Stated exercise: Reproduce the lines below word for word, omitting the pictures.

### Supplied entries ###

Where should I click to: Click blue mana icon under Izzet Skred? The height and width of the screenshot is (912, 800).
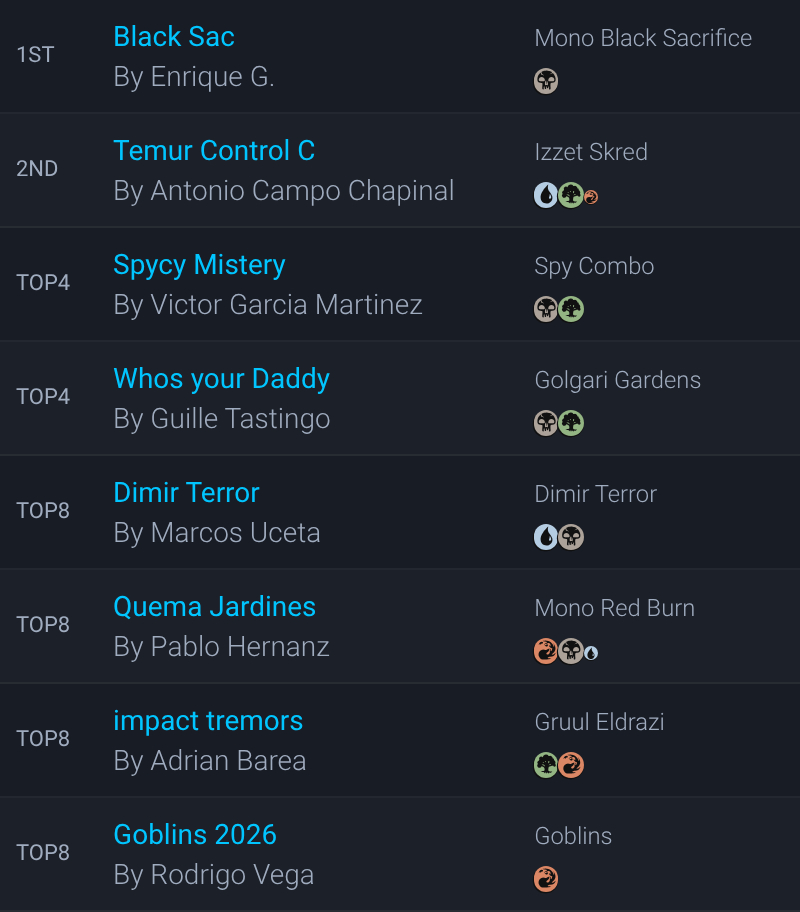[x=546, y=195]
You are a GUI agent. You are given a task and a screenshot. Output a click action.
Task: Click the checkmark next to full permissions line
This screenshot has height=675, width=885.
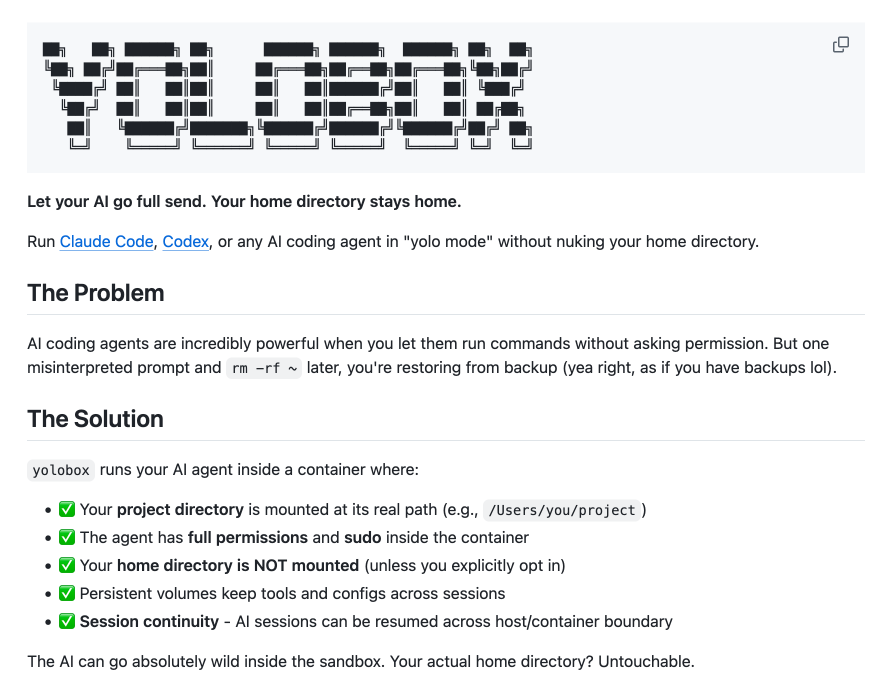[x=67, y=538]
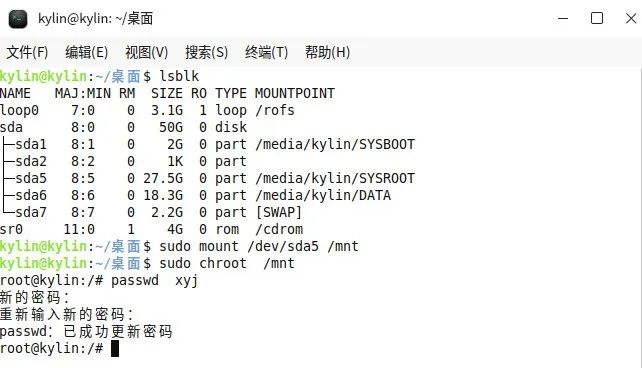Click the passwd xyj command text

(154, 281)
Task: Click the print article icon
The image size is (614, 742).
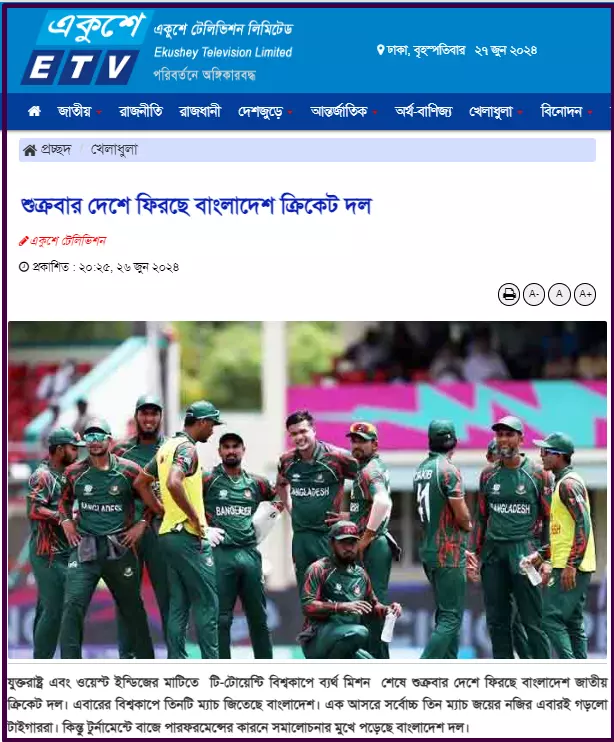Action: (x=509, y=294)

###

Full solution:
Where should I click to: Click blue mana icon under Izzet Skred? The height and width of the screenshot is (912, 800).
[x=546, y=195]
You are a GUI agent. You are given a task and a screenshot. Output a click action.
Task: Click the checkmark next to full permissions line
This screenshot has height=675, width=885.
[x=67, y=538]
Click the passwd xyj command text

(154, 281)
Task: Click the print article icon
The image size is (614, 742).
Action: (x=509, y=294)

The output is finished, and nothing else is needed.